Xenophon, who ends his history with the Battle of Mantinea, says of the battle's results: When these things had taken place, the opposite of what all men believed would happen was brought to pass. For since well-nigh all the people of Greece had come together and formed themselves in opposing lines, there was no one who did not suppose that if a battle were fought, those who proved victorious would be the rulers and those who were defeated would be their subjects; but the deity so ordered it that both parties set up a trophy as though victorious and neither tried to hinder those who set them up, that both gave back the dead under a truce as though victorious, and both received back their dead under a truce as though defeated, and that while each party claimed to be victorious, neither was found to be any better off, as regards either additional territory, or city, or sway, than before the battle took place; but there was even more confusion and disorder in Greece after the battle than before.

==Athens and the Theban Wars==
Sparta's interference and invasion of Thebes in 382 BC gave the latter a very good reason to join the league. However her behaviour within the league became difficult and Athens started to realise that Thebes was not necessarily to be trusted. For example, Thebes destroyed Plataea in 372 BC, which had only recently been refounded. Athens started to think about negotiating peace with Sparta; it was while Athens was discussing this with Sparta that Thebes defeated the Spartan army conclusively at Battle of Leuctra (371 BC).

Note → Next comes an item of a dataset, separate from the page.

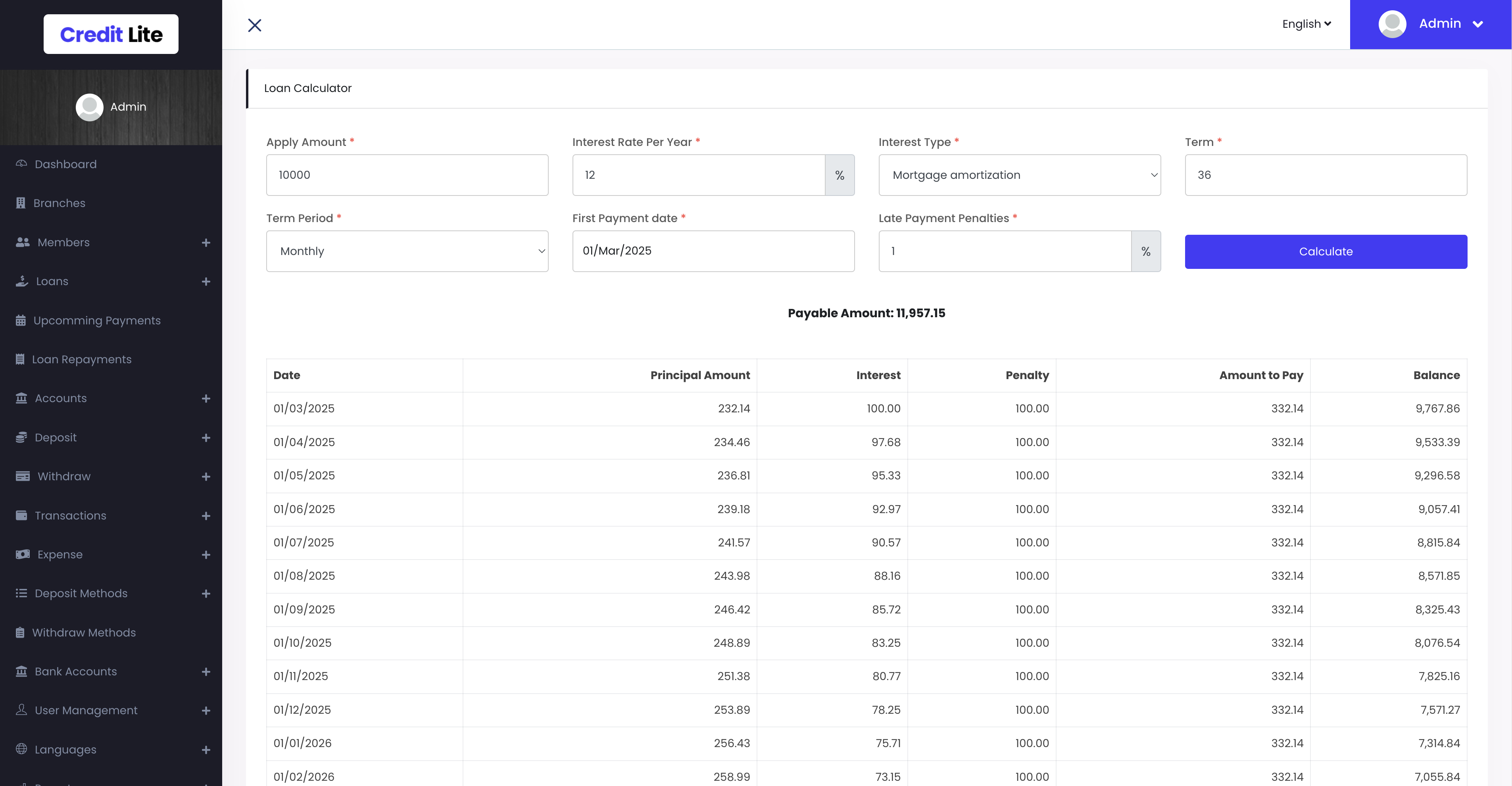1512x786 pixels.
Task: Click the Apply Amount input field
Action: [x=407, y=175]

In 378 BC a Spartan attempt to seize Piraeus brought Athens closer to Thebes. The Athenian mercenary commander Chabrias successfully faced off the larger army of Agesilaus II near Thebes. At the advance of Agesilaus' forces, instead of giving the order to charge, Chabrias famously ordered his men at ease—with the spear remaining pointing upwards instead of towards the enemy, and the shield leaning against the left knee instead of being hoisted against the shoulder. The command was followed immediately and without question by the mercenaries under his command, to be copied by their counterparts beside them, the elite Sacred Band of Thebes under the command of Gorgidas. This "show of contempt" stopped the advancing Spartan forces, and shortly afterwards Agesilaus withdrew.

Athens allied itself with Thebes and formed the Second Athenian League. The confederacy included most of the Boeotian cities and some of the Ionian islands. In 377 BC Athens, in preparing for participation in the Spartan–Theban struggle, reorganised its finances and its taxation, inaugurating a system whereby the richer citizens were responsible for the collection of taxes from the less rich. In 376 BC Chabrias won a naval victory for Athens over the Spartan fleet off the island of Naxos.

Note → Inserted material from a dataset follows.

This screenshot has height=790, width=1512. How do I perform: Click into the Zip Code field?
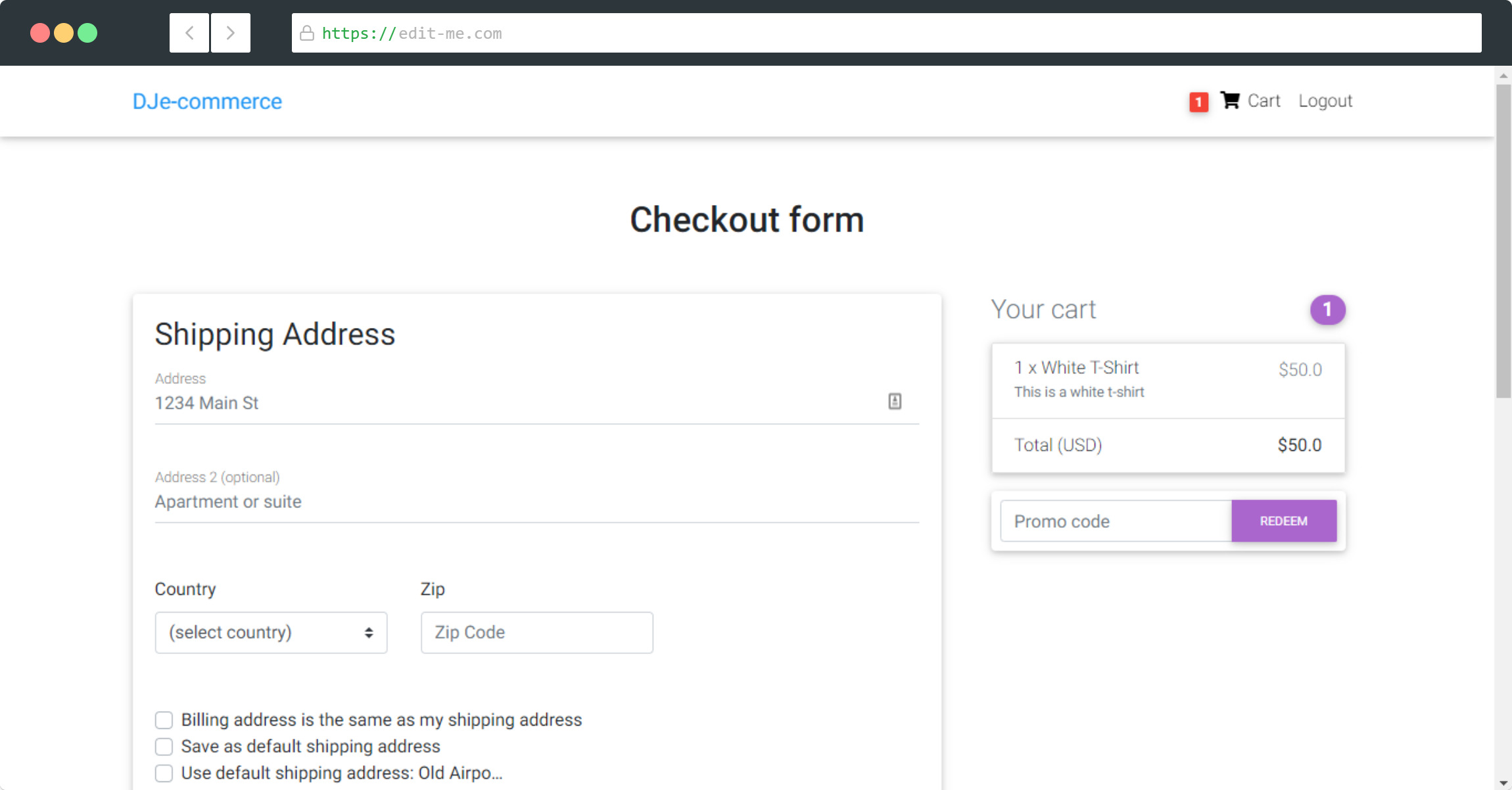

In 374 BC Athens tried to retire from the Theban–Spartan war and made peace with Sparta. However, the peace was quickly broken when Sparta attacked Corcyra, enlisting Syracusan help, forcing Athens to come to the island's aid. The Athenian general, Timotheus, captured Corcyra and defeated the Spartans at sea off Alyzia (Acarnania).

In the peace conference of 371 BC, Athens supported the Spartans' refusal to allow the Thebans to sign the treaty on behalf of all Boeotia. Consequently, Athens did not welcome the Theban victory at Leuctra, fearing the rising aggressiveness of Thebes. After the Theban victory, the old alliance between the Persians and the Thebans was restored. In 370 BC, when Agesilaus II invaded Arcadia, the Arcadians first turned to Athens for help, but when it fell on deaf ears, Arcadia turned to the Thebans, causing the first Theban invasion of the Peloponnese.